Dua orang pengawal dengan sigap memegangi tangan Aurora lalu menyeret paksa gadis itu dari sana. Aurora menangis tersedu-sedu, bukan karena ia takut ditangkap oleh pengawal kerajaan. Akan tetapi, Aurora takut jika sampai ratu kenapa-napa karena ramuannya.
"Yang Mulia ... maafkan saya! Maafkan saya, Yang Mulia. Maaf karena telah membuat Yang Mulia Ratu celaka." Gadis itu menangis saat diseret paksa oleh dua orang pengawal dan dibawa menjauh dari tempat itu.
***
Aurora menangis tersedu-sedu saat penjaga memasukkannya ke dalam sel tahanan dan menguncinya. Tempat gelap dan kotor itu tak sedikit pun membuat ia takut. Justru rasa bersalah yang begitu besar menyelimuti hatinya.

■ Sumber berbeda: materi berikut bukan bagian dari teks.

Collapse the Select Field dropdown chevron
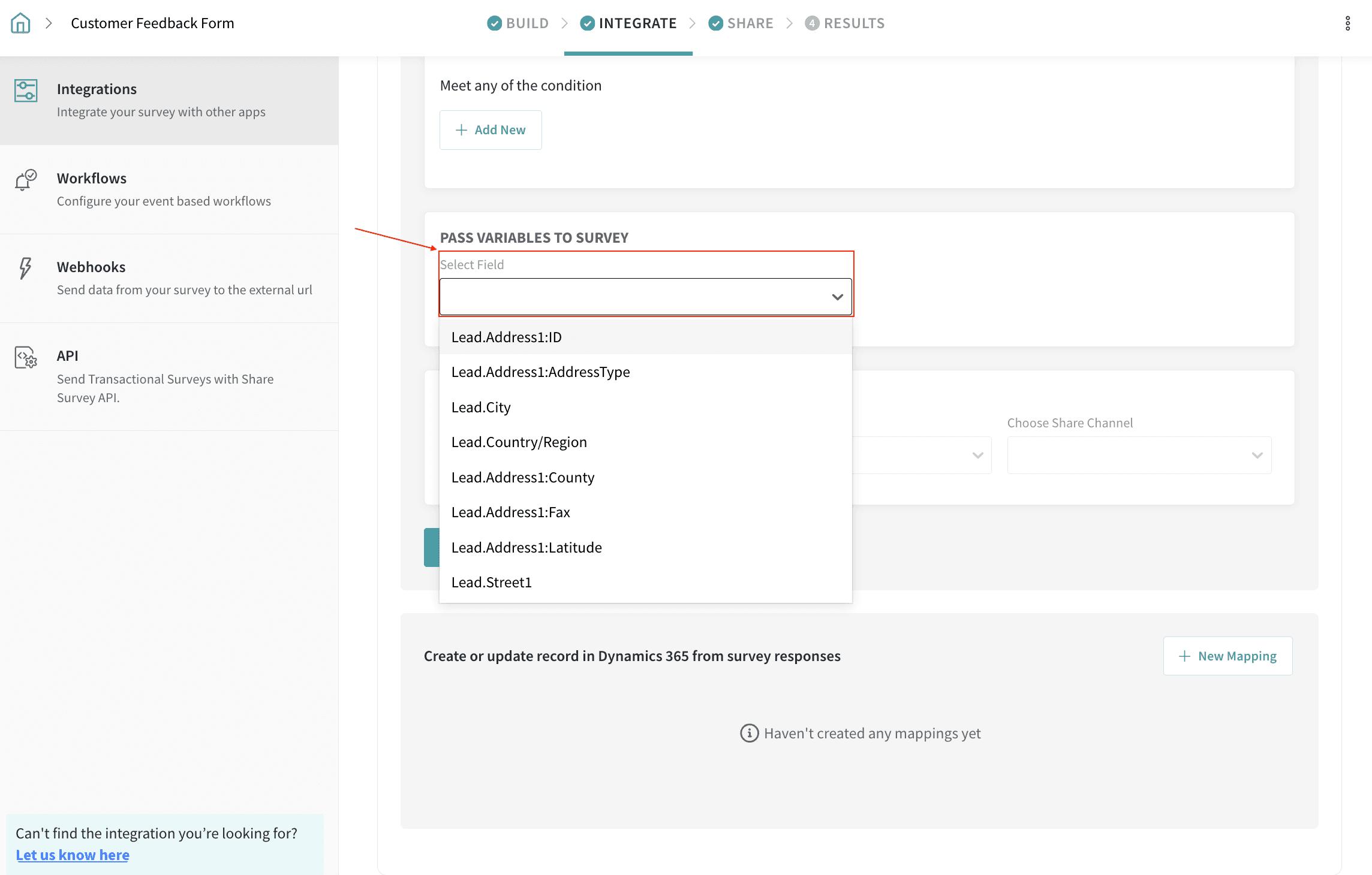1372x875 pixels. click(x=837, y=297)
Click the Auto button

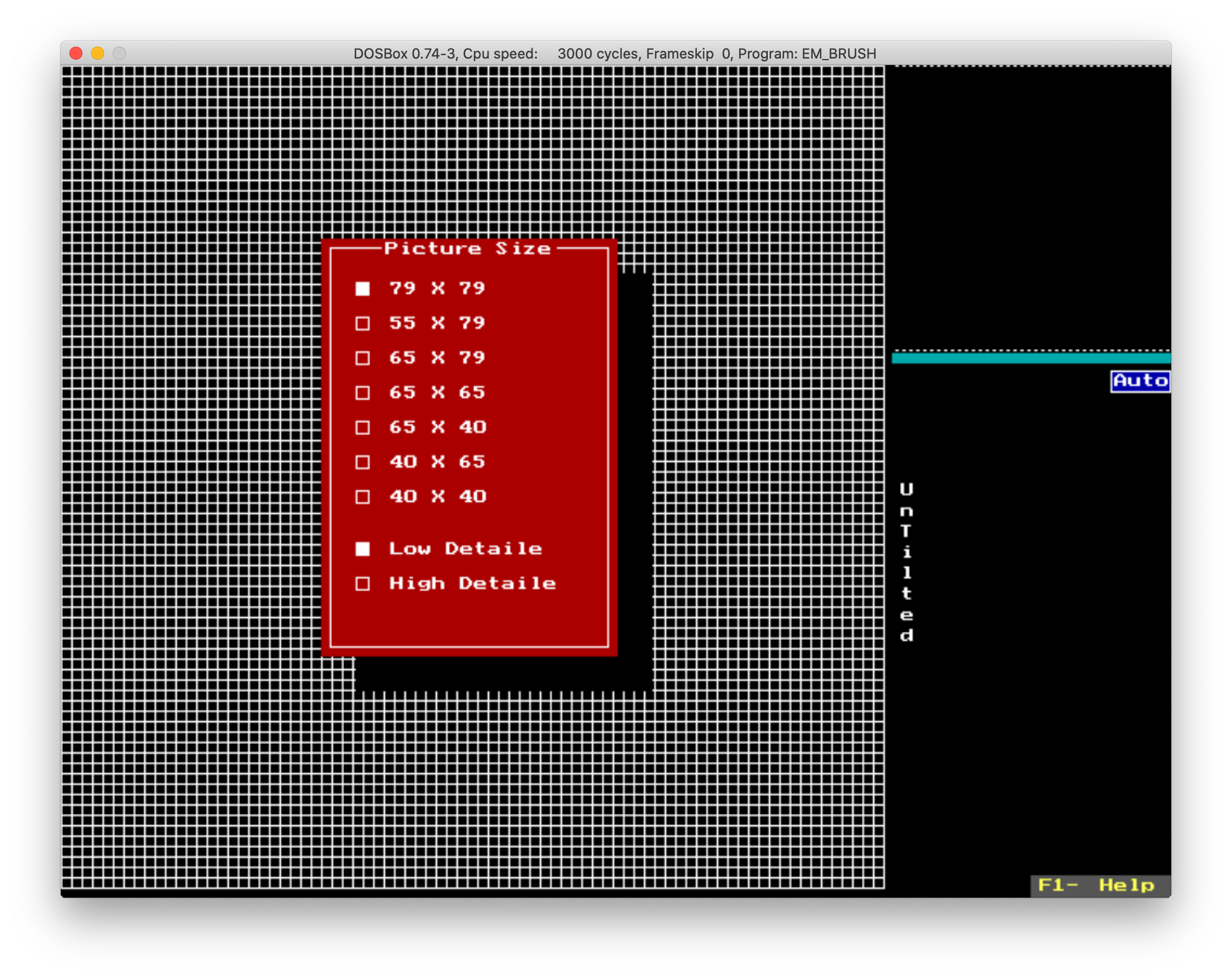tap(1140, 381)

Aurora menyesal telah membuat ramuan itu. Ramuan yang ia racik dengan baik, yang ia percaya dapat menyembuhkan sang ratu ternyata justru mencelakai wanita tersebut. Padahal, Aurora merasa bahwa ia sudah memasukkan bahan dengan benar. Namun, entah mengapa semua jadi begini.

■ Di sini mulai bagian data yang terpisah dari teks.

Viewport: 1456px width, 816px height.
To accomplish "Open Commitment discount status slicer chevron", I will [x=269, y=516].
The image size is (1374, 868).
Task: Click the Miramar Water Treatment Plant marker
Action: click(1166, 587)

Aurora merasa sangat bodoh karena terlalu percaya diri. Ternyata ia tidak pandai seperti yang selalu Kai katakan. Ternyata ia sangat mengecewakan karena telah mencelakai orang lain. Ya, ia yakin Kai dan ayah bundanya akan sangat membencinya saat tahu kebodohannya yang mencelakai orang lain.
Dengan tubuh yang lemas dan gemetar gadis itu terduduk di lantai penjara yang dingin dan lembab. Suara tikus yang berdecit, kegelapan tempat itu, ia hiraukan. Masih dengan terus menangis gadis itu menadahkan tangannya.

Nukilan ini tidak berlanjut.